Discomfort caused by orthodontic appliances may significantly affect patients’ compliance with treatment. Pain is the major reason for avoiding use of elastics by patients, maintenance of oral hygiene, and premature termination or incomplete follow up of the treatment. It is a well-known fact that an individual’s ‘Physiological and Psychological Susceptibility’ is a significant factor in the intensity of tissue discomfort and is caused by the physical effects of appliances on patients mind and body. Hence, discomfort during treatment is not totally because of force only but because of the psychology of the patient also.

Management of Orthodontic Pain:

Various techniques have been suggested for the management of orthodontic pain, they are:

1. Use of non-steroidal anti-inflammatory drugs (NSAIDs) - The use of pre-emptive or pre-operative analgesics, which are administered at least one hour before every orthodontic procedure has been advocated.

2. Anaesthetic gel - The use of anaesthetic gel is an entirely painless procedure. It may be useful in performing various orthodontic procedures, such as band placement and cementation, archwire ligation, and band/bracket removal. The advantage of this system is its easy delivery method, which simply introduces the gel into the gingival crevice.

3. Bite wafers - This will temporarily displace the teeth sufficiently to allow blood to flow through compressed areas, which will prevent a build-up of metabolic products and the rhythmic behaviour of chewing inhibit nociceptive responses via the serotonergic (5-HT) - descending inhibitory pathway. Bite wafers and gum chewing must be instituted before the pain sets in, that is, within the first 8 hours after activation. And this method would be ineffective if the teeth become too tender for repetitive chewing.

4. Low-level laser therapy - Low level laser has been shown by many investigators to produce analgesic effects in various therapeutic and clinical applications.

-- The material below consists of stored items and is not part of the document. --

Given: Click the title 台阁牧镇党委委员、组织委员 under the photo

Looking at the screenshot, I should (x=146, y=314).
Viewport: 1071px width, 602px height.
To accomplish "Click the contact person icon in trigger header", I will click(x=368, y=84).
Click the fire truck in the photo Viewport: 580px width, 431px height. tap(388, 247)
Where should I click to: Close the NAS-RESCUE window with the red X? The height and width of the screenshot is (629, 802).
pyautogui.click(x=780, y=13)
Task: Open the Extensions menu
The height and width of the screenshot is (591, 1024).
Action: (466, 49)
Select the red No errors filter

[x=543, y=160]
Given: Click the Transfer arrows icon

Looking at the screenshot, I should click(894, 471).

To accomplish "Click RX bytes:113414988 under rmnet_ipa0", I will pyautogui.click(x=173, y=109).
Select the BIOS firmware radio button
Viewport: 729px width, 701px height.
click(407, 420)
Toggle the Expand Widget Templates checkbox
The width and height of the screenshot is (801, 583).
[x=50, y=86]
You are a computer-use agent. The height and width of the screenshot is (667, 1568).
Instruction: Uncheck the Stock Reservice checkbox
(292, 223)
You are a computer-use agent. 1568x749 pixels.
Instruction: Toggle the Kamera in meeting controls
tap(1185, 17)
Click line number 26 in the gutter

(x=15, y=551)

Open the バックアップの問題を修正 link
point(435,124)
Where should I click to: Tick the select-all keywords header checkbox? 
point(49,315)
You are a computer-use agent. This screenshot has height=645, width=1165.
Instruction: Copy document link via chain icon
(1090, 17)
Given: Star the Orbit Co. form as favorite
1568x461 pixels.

5. Transcutaneous electrical nerve stimulation (TENS) - A form of stimulation produced analgesia, TENS is delivered via surface electrodes placed over the painful area or within the nerve innervating the painful area's distribution.

6. Vibratory stimulation - The use of vibratory stimulation to reduce orthodontic pain was first reported by Marie et al. (2003). It is recommended that, if employed, it should be used prior to the onset of pain.